Top of RECORDS SHOWN

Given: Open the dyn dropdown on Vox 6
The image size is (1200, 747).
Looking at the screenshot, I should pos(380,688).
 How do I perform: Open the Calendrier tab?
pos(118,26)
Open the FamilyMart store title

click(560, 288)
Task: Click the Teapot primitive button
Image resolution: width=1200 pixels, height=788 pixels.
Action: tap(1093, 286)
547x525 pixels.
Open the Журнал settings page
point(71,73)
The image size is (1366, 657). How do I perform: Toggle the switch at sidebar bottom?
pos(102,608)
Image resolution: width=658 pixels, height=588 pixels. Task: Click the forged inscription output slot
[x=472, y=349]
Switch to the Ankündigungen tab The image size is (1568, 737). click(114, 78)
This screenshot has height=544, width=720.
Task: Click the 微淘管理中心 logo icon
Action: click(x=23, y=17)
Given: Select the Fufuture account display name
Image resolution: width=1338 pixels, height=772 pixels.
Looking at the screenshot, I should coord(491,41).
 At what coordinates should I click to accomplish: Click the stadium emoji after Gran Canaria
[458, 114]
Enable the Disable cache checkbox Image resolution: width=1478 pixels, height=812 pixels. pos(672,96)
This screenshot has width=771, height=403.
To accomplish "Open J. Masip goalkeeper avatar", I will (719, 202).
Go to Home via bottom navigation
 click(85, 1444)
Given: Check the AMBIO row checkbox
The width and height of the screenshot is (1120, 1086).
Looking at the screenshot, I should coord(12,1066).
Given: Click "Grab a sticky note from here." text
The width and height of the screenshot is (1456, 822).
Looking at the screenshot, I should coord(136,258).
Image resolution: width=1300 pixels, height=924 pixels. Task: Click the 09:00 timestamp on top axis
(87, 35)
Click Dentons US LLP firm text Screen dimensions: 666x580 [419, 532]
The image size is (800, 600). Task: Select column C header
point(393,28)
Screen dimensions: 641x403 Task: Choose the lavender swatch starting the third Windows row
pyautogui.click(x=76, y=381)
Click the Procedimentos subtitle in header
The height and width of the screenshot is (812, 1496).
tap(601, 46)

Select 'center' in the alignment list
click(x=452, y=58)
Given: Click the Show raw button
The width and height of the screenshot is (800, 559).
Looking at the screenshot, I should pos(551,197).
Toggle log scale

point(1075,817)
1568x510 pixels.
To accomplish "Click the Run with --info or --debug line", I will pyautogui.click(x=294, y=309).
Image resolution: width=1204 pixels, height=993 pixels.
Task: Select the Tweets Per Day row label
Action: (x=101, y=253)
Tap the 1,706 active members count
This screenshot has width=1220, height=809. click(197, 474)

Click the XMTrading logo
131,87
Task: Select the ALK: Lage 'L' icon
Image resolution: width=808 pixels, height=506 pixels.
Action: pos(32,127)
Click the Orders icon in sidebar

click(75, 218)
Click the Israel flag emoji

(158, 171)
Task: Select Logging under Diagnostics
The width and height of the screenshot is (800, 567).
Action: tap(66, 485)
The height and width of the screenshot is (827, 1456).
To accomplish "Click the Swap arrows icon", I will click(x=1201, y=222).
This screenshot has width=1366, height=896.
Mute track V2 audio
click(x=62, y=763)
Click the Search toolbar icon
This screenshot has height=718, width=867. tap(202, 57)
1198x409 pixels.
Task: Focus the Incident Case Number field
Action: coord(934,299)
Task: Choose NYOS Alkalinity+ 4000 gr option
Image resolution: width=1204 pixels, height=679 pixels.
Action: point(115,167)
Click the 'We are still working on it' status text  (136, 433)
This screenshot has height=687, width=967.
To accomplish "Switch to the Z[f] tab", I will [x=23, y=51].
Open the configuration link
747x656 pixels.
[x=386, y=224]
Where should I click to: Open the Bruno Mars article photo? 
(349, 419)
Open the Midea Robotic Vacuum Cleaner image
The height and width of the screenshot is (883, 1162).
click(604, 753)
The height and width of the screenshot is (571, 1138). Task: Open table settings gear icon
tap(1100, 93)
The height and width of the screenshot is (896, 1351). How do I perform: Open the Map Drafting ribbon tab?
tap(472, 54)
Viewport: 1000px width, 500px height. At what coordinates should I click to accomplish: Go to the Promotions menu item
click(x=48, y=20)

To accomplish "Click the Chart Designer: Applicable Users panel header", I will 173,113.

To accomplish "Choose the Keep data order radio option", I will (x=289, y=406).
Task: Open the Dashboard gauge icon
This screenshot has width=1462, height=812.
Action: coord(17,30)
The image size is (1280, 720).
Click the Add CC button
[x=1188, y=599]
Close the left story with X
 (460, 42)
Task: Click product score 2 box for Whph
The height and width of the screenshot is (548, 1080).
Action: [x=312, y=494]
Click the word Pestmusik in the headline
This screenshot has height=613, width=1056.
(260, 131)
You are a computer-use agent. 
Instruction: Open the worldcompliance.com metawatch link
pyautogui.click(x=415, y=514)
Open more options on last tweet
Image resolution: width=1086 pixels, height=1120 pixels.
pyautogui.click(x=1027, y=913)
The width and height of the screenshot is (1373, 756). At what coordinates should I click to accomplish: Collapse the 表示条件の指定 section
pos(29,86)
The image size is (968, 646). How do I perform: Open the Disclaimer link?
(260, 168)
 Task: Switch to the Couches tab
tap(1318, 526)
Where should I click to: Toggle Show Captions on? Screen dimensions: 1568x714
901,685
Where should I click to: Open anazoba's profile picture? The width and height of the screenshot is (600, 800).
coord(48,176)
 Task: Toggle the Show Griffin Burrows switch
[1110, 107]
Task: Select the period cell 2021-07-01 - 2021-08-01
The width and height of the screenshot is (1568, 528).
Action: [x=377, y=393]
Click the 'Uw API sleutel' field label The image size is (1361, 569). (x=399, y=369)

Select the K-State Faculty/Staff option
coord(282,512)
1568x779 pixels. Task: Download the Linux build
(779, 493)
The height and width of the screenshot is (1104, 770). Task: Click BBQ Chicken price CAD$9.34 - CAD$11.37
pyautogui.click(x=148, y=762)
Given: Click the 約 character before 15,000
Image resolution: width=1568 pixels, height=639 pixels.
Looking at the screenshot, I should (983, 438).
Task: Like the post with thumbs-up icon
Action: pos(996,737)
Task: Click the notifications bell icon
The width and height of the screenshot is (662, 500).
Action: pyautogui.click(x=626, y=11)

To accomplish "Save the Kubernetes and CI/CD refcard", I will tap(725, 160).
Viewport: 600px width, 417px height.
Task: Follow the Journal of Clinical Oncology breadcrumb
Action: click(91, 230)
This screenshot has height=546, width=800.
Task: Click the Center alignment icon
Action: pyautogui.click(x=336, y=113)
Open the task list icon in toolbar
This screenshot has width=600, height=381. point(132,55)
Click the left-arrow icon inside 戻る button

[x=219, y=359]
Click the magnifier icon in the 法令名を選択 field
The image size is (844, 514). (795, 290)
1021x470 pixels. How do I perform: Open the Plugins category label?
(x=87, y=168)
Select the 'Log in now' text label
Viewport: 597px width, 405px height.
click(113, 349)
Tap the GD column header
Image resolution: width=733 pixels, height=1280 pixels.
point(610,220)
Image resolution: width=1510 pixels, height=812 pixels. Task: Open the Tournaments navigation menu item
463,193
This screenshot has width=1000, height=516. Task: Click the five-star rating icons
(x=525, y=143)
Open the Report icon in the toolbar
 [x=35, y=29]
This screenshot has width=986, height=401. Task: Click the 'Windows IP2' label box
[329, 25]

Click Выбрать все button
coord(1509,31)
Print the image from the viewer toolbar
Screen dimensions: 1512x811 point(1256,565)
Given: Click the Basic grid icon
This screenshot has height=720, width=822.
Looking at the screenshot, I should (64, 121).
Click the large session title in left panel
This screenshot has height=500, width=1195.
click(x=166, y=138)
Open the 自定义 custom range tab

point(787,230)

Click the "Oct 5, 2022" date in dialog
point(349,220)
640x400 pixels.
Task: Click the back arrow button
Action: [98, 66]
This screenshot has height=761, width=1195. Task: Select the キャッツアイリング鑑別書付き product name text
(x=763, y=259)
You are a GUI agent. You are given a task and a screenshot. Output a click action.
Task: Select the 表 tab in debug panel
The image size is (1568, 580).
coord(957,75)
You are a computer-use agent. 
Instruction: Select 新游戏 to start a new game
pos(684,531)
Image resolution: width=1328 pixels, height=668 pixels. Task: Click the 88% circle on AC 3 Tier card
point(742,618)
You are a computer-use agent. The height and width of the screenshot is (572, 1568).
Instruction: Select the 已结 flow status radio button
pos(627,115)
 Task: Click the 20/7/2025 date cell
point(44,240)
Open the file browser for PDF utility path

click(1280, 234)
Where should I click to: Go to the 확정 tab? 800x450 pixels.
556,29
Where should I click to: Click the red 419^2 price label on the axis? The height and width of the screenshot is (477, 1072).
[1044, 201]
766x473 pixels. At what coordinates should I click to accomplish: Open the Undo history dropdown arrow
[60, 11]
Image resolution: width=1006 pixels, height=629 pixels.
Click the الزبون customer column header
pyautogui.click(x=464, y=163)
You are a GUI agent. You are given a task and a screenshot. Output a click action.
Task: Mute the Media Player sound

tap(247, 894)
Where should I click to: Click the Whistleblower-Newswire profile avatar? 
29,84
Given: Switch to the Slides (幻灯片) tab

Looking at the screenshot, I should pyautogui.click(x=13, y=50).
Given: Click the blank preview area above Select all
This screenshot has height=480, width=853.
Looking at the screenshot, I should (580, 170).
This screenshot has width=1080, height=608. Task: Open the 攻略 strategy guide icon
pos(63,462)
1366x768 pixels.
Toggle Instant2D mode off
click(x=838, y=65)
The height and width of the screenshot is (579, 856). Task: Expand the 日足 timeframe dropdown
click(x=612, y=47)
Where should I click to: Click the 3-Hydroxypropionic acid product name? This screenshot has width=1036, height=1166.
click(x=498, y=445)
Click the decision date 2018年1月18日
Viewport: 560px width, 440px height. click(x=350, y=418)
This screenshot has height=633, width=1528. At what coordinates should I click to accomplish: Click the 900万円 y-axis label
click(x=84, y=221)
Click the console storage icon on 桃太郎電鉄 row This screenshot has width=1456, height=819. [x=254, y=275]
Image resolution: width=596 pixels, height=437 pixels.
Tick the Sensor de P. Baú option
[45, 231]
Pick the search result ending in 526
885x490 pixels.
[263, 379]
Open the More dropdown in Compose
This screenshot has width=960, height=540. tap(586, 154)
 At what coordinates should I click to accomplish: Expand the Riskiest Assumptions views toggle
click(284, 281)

Bottom of RECORDS SHOWN

• [YOUR OBJECTIVE]: Every line containing the word "checkbox" must be copied from the material above.

• [WRITTEN RESPONSE]:
Enable the Disable cache checkbox Image resolution: width=1478 pixels, height=812 pixels. pos(672,96)
Given: Check the AMBIO row checkbox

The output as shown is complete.